At home Benton is puzzled by the machine. When he turns
it on, he is suddenly in a new world, which is not earth as he knows it. There
are forests and abundant fields of grain. When he finds a small glass globe and
starts to pick it up, a voice urgently tells him not to. Doing so would upset
stability. The voice tells Benton that he is under the control of the glass
globe and that it is evil. The voice is the guardian of the globe. Its purpose
is to prevent the globe from being broken open. Ignoring the voice, Benton
takes the globe back to where he left the time machine.
Under the influence of the globe, Benton returns to
the Controller, who does not recognize Benton because Benton is now in a time
after he built the machine while the Controller exists in a time before. Benton
is astonished to realize that time has shifted. He leaves the time machine and
plans with the Controller.
The Controller and the Control Council, from somewhere in time after both visits, discuss the detection by the stability machine of an imminent destabilizing event. The time machine!
With no idea as to what is actually transpiring (or
has transpired), the Controller and the Council rush to Benton’s apartment in
order to retrieve the time machine. Benton is perplexed when they ask for it.
He does not have the machine because he just left it at the Controller’s
office. He does, however, have the globe, which has been telling him about its
plans. The Controller discovers the globe and tells everybody that there is an
evil city inside it and that the globe wants to be smashed so that the city can
escape.
After a struggle with the Controller, Benton smashes
the globe and releases into the room the “accursed city,” which sweeps all
those in it into a reality where giant machines of “raging power” have reduced
humanity to “sweating, stooped, pale men, twisting in their efforts to keep the
roaring furnaces of steel and power happy.”
Benton’s awareness of his former life is quickly subsumed into this
devastating world.
The ending is a shock but it opens the door to
multiple perceptions of the events that precede it and begs for interpretation.
From one perception, these machines are the the
stability machines of the future. They are a product of the decree imposed upon
civilization by the Control Council far back in time. The use of the time machine has destabilized
civilization, which has disintegrated as predicted into the scenario of the
evil city.
From a second perception, stasis has been maintained
but the relationship between humanity and machine has become grotesque. The stability
machines are serviced as in the past, but they have assumed dominance and become
the tyranny of human life.
From a third perception, the stability machines operate
outside of cause and effect and are not subject to the flow of time. From here
past, present, and future are conjoined. The machines themselves are the source
of time and function therefore as an evil entity.
Beyond these multiple layers of perception, a single
image connects the events of the story into a whole as a quantum of pure,
unmediated perception. The discrete image of Benson reaching down to pick up
the globe for the first time is the story’s real and only “stability,” a source
point through which all the other events of the story pass regardless of what
meaning or time frame is attached them. Unfortunately, human beings have no
access to this transcendent reality and can, therefore, never know stability.
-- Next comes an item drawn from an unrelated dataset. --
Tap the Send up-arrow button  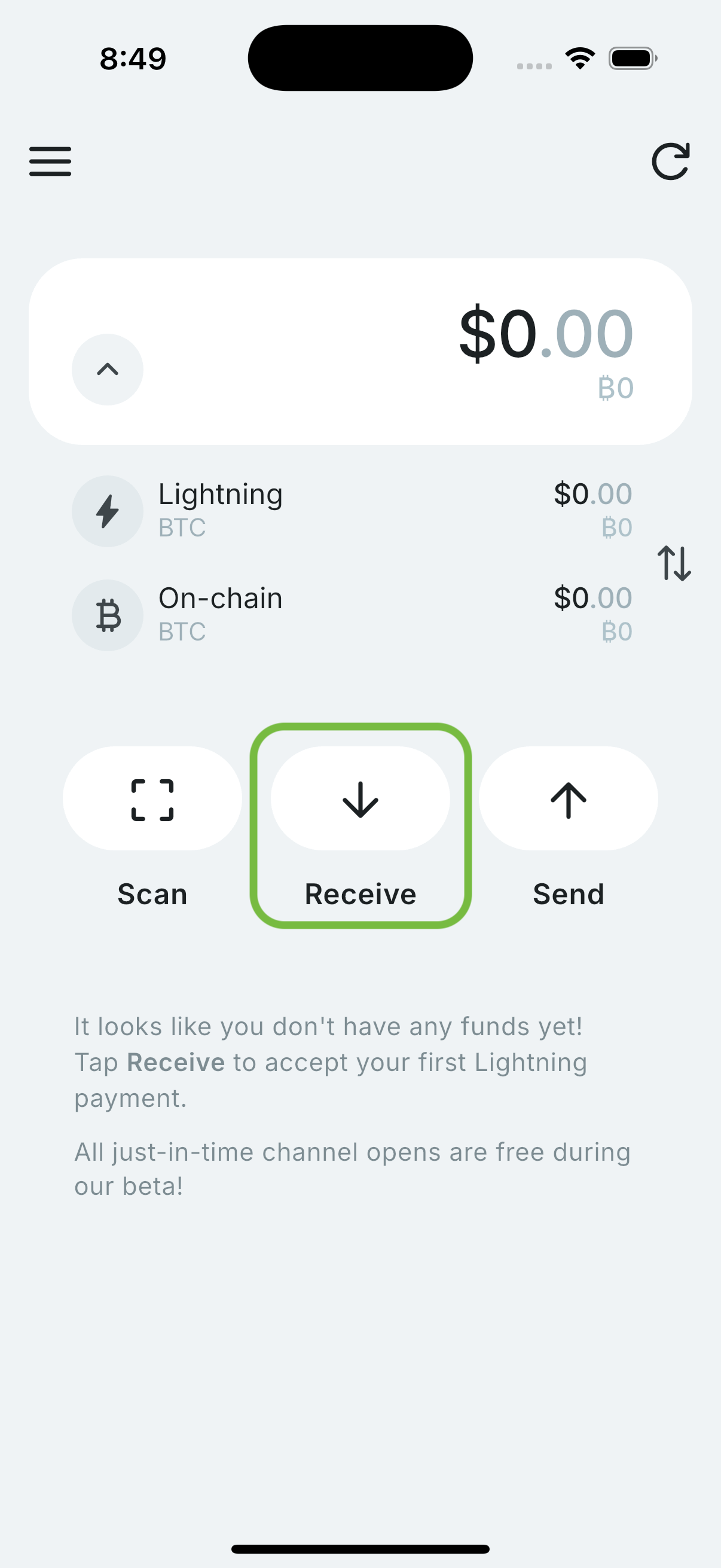tap(569, 798)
Beyond that, one can project an infinite number of
such discrete existences . . .
I just read that this story was originally written in 1947 when Dick was still in high school! It was not published until after his death. Perhaps it was an invention that did not exist until after it was published, and only retroactively was conceived...and that since we were both born in 1947, we ourselves were brought into being in the PKD universe simultaneously with this story. Whether this means we invented PKD or he invented us is an open question.
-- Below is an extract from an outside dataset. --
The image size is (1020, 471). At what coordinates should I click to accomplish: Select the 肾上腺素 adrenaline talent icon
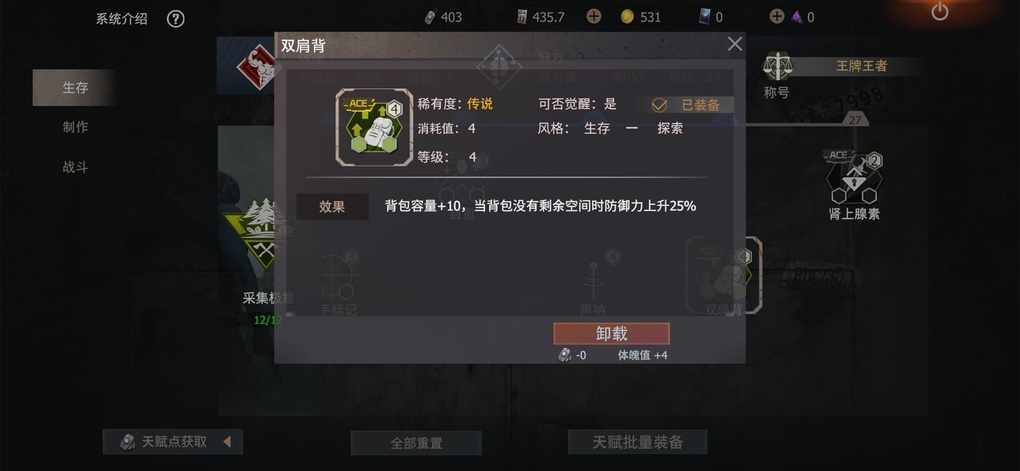coord(853,177)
ReplyDeletePerhaps PKD inside a bubble reality resting on some devastated landscape waiting for folks like us to pick it up and release his reality. There must, indeed, be lots of PKD bubbles, many of which will be heading soon to SF to look at each other drifting through the open spaces of the meeting hall. I'm particularly fond of the bubbles that burst open in 1947. They likely have a quality to them that informs the younger, less seasoned time voyagers. Is 1947 a starting point, or is that where/when the controls are?